Neruda, Jackie, Dalida, Django, Barbara… l'année 2017 n’aura pas manqué de biopics. On irait même jusqu’à dire que certains d’entre eux (Jackie, Barbara, Neruda) permettront à l’année 2017 de rester dans les annales comme celle où un genre poussiéreux a trouvé une vitalité. Car si les biopics souffrent souvent des mêmes travers (représenter l’intimité d’une personnalité sans s’intéresser à ce qui a fait son génie), Raoul Peck, dans la lignée de Larrain ou d’Amalric, évite le piège. Son Jeune Karl Marx parle autant de la pensée de Marx que de sa vie. Le cinéaste haïtien reconstitue le contexte politique, social et idéologique de l’époque, permettant à son spectateur de comprendre comment Karl Marx, un jeune Allemand issu de la bourgeoisie, est devenu "Marx", un des plus grands penseurs de son siècle. Peck navigue à travers la pensée marxiste, en explique les ramifications et, surtout, en montre les applications concrètes. C’est d’ailleurs bien là le cœur du film : faire comprendre au spectateur que la pensée de Marx n’existe pas seulement pour que l’on comprenne le monde, mais aussi pour qu’on agisse sur lui. Chez Marx, la pensée est action politique, et a donc de nombreuses répercussions sur le mode de vie du penseur. Cela explique pourquoi Peck inclut dans son film de nombreuses scènes d’action (une course-poursuite avec la police, une bagarre dans un bar ouvrier), et pourquoi il insiste tant sur la misère dans laquelle vivent Marx et sa famille, ces scènes de vie quotidienne permettant également d’humaniser une figure devenue presque abstraite.

Malheureusement, Le Jeune Karl Marx s’avère trop académique dans sa forme pour pleinement convaincre. Raoul Peck voudrait que son film, situé au XIXe siècle, parle du présent. Il le dit en interview, et l’exprime aussi à la fin de son film, dans une séquence où il fait défiler des images d’archives montrant des événements plus ou moins contemporains (de la guerre du Vietnam à la crise des subprimes en passant par l’élection de Nelson Mandela). Il existe évidemment un lien entre la pensée marxiste et les événements représentés. La crise des subprimes par exemple fait directement écho à cette célèbre phrase de Marx : « Le capitalisme porte en lui les germes de sa propre destruction ». Mais le film est un peu trop engoncé dans sa reconstitution historique pour incarner pleinement la modernité de Marx. Rythme un peu lent, film un peu long, mise en scène très sage… l’ennui pointe souvent le bout de son nez, et gêne alors l’identification.

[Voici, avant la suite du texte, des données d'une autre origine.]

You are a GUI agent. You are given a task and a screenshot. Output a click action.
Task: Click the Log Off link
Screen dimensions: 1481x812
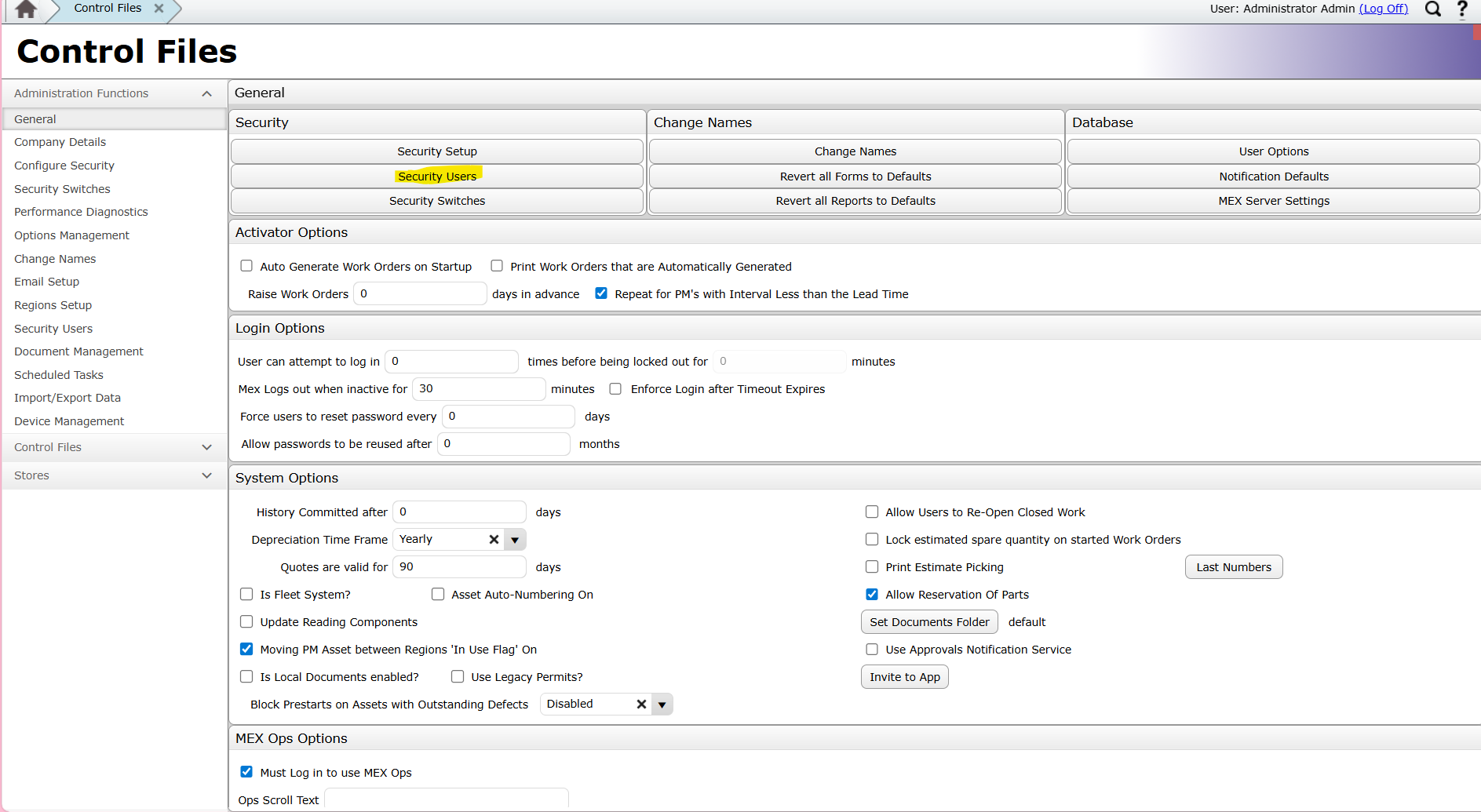coord(1384,9)
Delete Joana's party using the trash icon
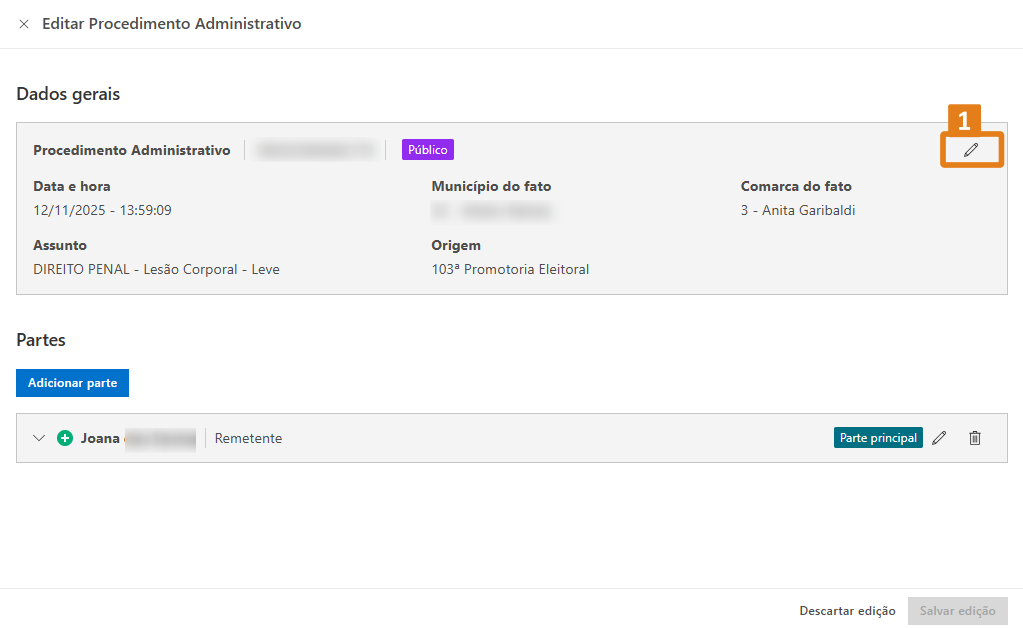Screen dimensions: 1023x629 975,437
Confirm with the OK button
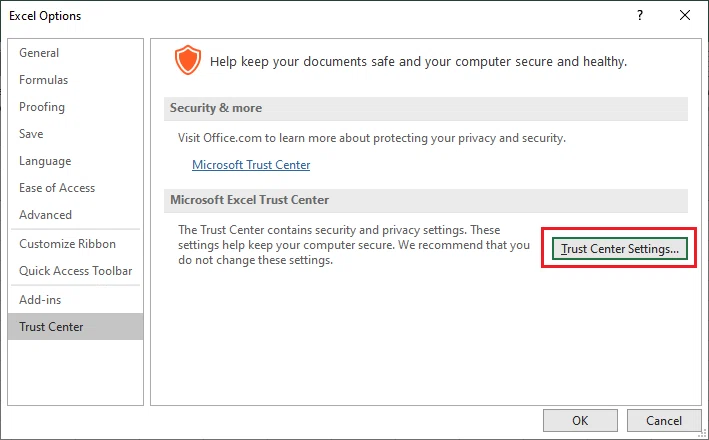Screen dimensions: 709x440 point(580,421)
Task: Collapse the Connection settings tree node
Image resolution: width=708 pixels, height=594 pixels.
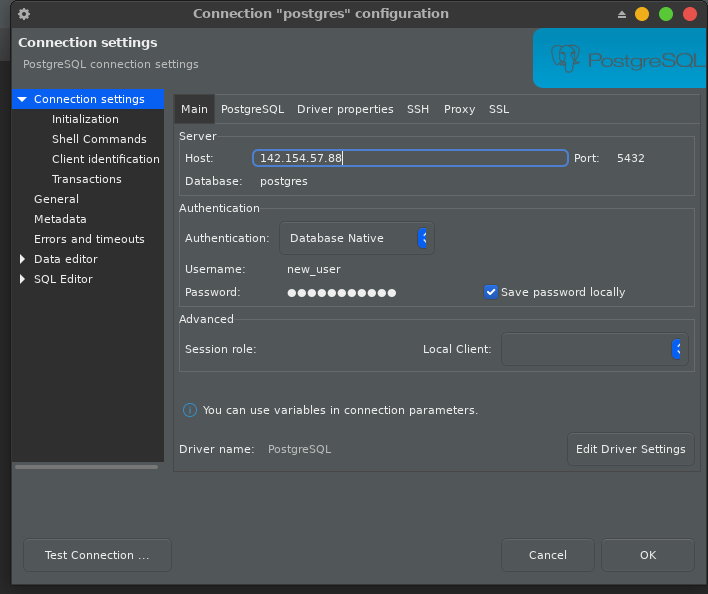Action: point(22,99)
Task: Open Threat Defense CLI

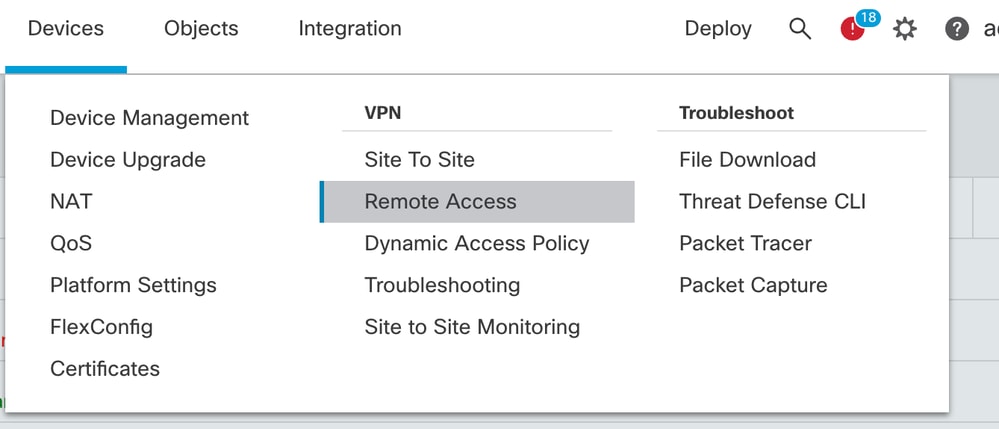Action: point(772,201)
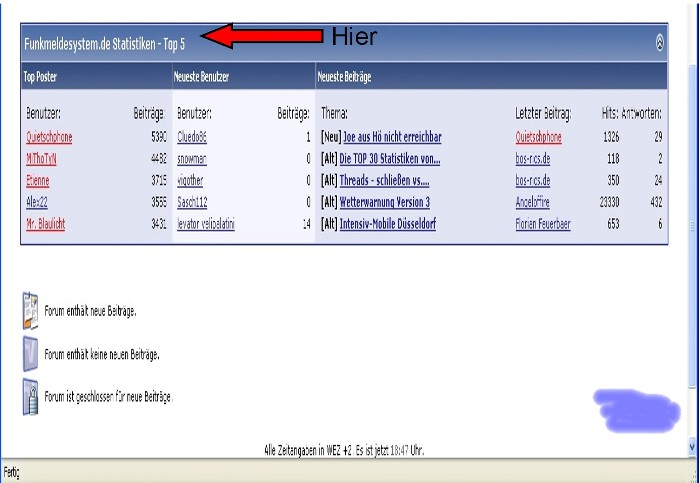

Pour autant, la façon dont Peck met en scène la pensée marxiste est très intéressante pour les enseignants. En Histoire en Première, le film pourra être utilisé pour illustrer la thématique « Croissance économique, mondialisation et mutations des sociétés depuis le milieu du XIXe siècle ». En particulier, les séquences à Manchester, où l’on suit le jeune Friedrich Engels dans sa découverte de la classe ouvrière irlandaise, permettront aux élèves de comprendre l’émergence de l’industrialisation. En Terminale, les professeurs d’Histoire pourront introduire la séquence « Socialisme, communisme et syndicalisme en Allemagne de 1876 à nos jours » grâce au film. Le Jeune Karl Marx leur permettra en effet de revenir sur la naissance de la pensée marxiste, pensée qui a largement influencé le socialisme et le syndicalisme allemands entre 1876 et 1950. En Philosophie, le film constituera un très bon point d’entrée pour les élèves, notamment dans les sections ES et L. Bien que Raoul Peck s’en tienne au catéchisme du marxisme, sans rentrer dans les finesses de cette pensée, son portrait d’un Marx jeune et souvent mordant devrait donner envie à certains élèves de se plonger dans écrits (puisqu’on y retrouve, il faut le préciser, le même mordant que dans le film). 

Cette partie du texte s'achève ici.